Cleo deseaba con toda su alma destruir al rey y a quienes le apoyaban. No pensaba mantenerse al margen, contemplando cómo su pueblo —o cualquier otro— sufría los abusos de aquel hombre y se veía reducido a la esclavitud.

Pero ¿ser la espía de Jonas? ¿Conseguir información para apoyar a los rebeldes?

Tal vez pudiera.

Tenía que pensarlo. Y no podía hacerlo estando él presente.

—Necesito reflexionar —murmuró.

En realidad, no tenía muchas opciones que considerar. Jonas torció la cabeza como si no la hubiera oído bien.

—Princesa, tienes que…

—No tengo por qué hacer nada, y menos para ti. Te cuelas en mi aposento, me asaltas en la oscuridad… ¿y esperas que reaccione encantada ante la idea de aliarme contigo? A pesar de lo que dices, creo que me subestimas, y también creo que te sobrestimas mucho a ti mismo.

Hizo una pausa y escrutó su rostro. No quería decirle que no, pero tampoco podía decirle que sí… todavía.

—No confío en ti, Jonas Agallon.

—Entonces, ¿rechazas mi propuesta? —repuso él, con la boca abierta por la sorpresa.

Cleo reprimió una sonrisa.

—Supongo que no estás acostumbrado a que una chica te niegue un favor.

—Yo… —frunció el ceño—. La verdad es que no.

Cleo oyó un crujido; en cualquier momento se abriría la puerta y entraría un soldado.

—Tienes que irte.

Jonas le agarró la barbilla y la atrajo hacia él. Cleo se estremeció.

—¿Sabés qué, princesa? Me ayudarás en cuanto te des cuenta de que es tu única oportunidad para llegar a ser reina.

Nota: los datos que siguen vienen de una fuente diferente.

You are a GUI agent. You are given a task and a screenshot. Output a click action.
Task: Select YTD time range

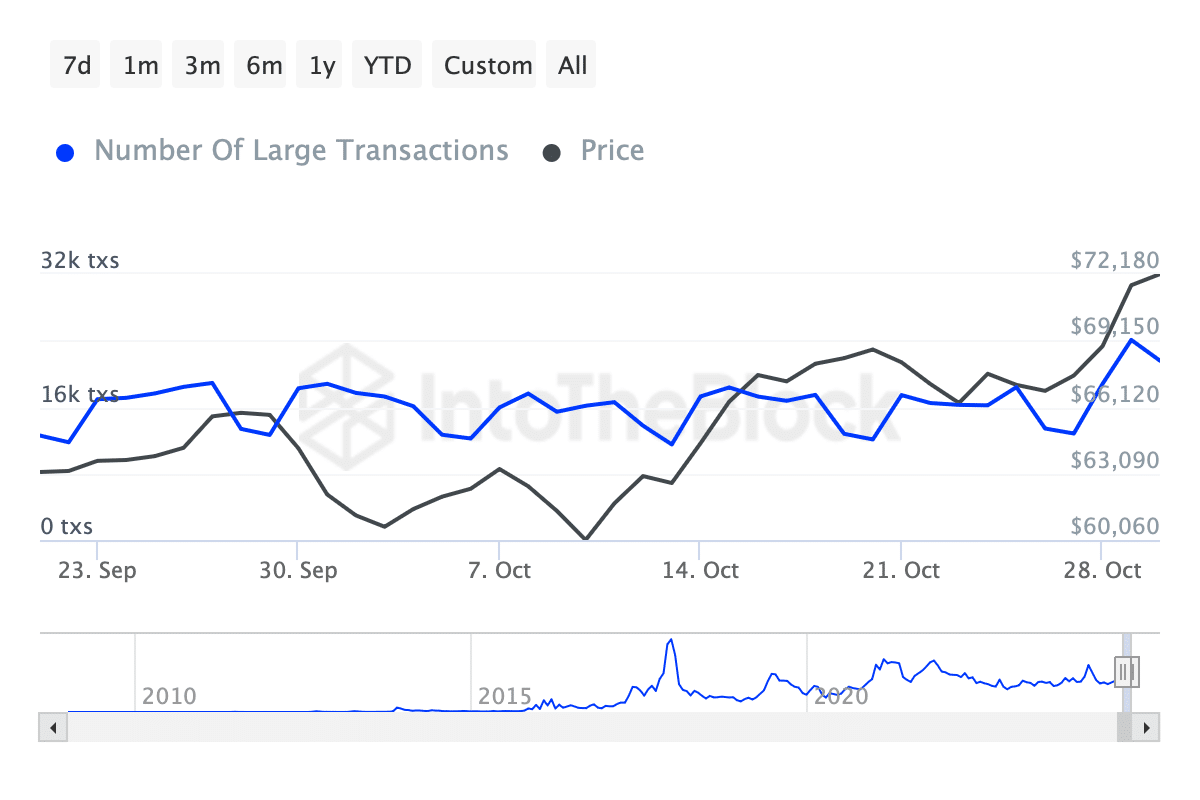click(387, 66)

—Voy a ser reina haga lo que haga. Estoy comprometida con un príncipe, ¿lo has olvidado? Uno que algún día heredará el trono.

Jonas soltó una carcajada sin humor.

—¿De verdad crees que Gaius permitirá que eso ocurra? Abre los ojos, princesa: tu boda no es más que un pasatiempo orquestado por el rey para entretener a sus nuevos súbditos. Quiere distraerlos para que no adviertan lo escaso que es su ejército, ahora que tiene que vigilar toda Mytica. Aparte de eso, no eres más que una amenaza para el poder del rey y los derechos sucesorios del príncipe. Ahora eres valiosa para ellos, pero eso se acabará pronto… Igual que tu vida, si decides quedarte aquí.

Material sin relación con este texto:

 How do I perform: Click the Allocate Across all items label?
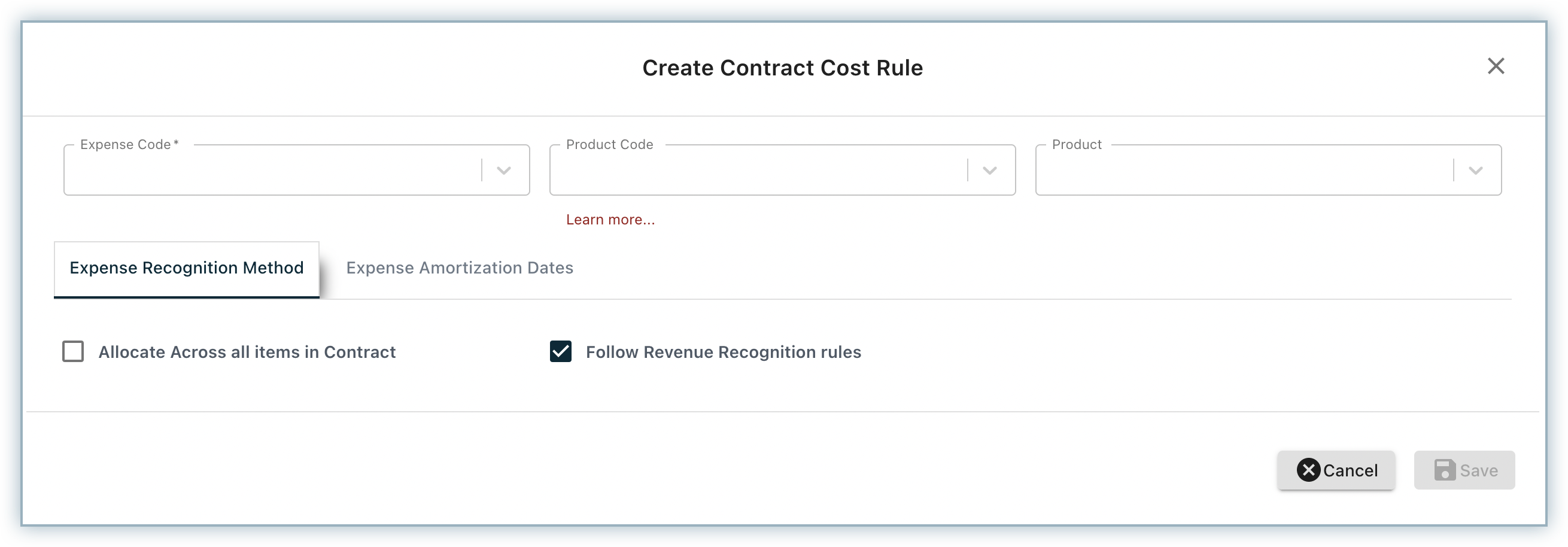247,352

Cleo ya había pensado en todo aquello, pero le sobresaltó oírlo en voz alta y en boca de otro. En cuanto perdiera su utilidad como figura representativa para los auranios, no le cabía ninguna duda de que Gaius acabaría con ella sin hacer ruido.

Se quedó callada.

—Nos veremos pronto, alteza. Volveré cuando hayas tenido tiempo de pensar en todo lo que te he dicho.

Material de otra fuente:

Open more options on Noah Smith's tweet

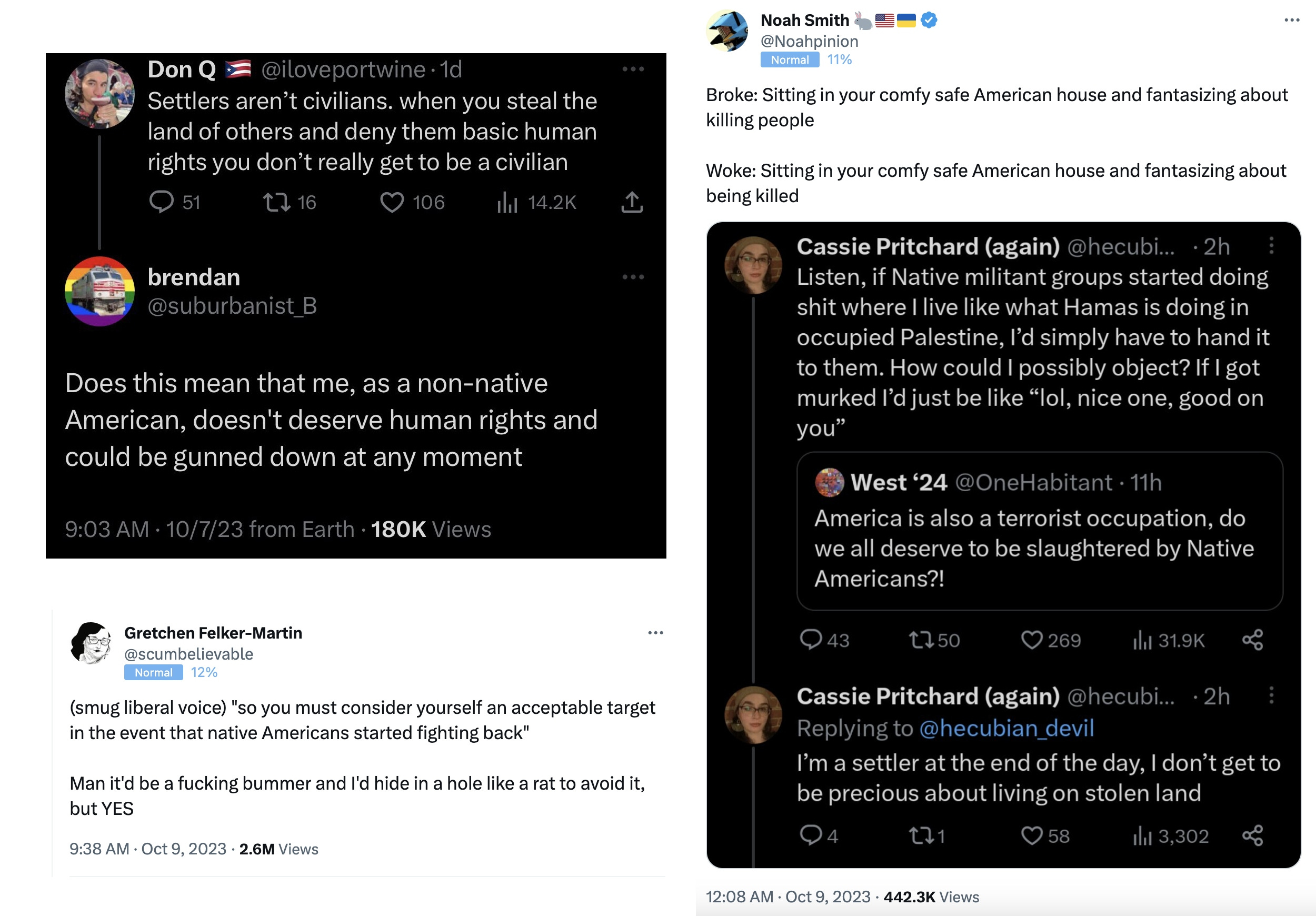tap(1292, 20)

Jonas la soltó y se dirigió hacia la ventana. Cleo aún sintió la tibieza de su contacto durante unos instantes, mientras lo veía deslizarse por la ventana y bajar por la pared. Era tan ágil como una de aquellas criaturas de los acantilados que se rumoreaba que existían en las Montañas Prohibidas.

Se soltó a una distancia de diez pies y aterrizó sin problemas. Solo tardó un momento en perderse entre las sombras.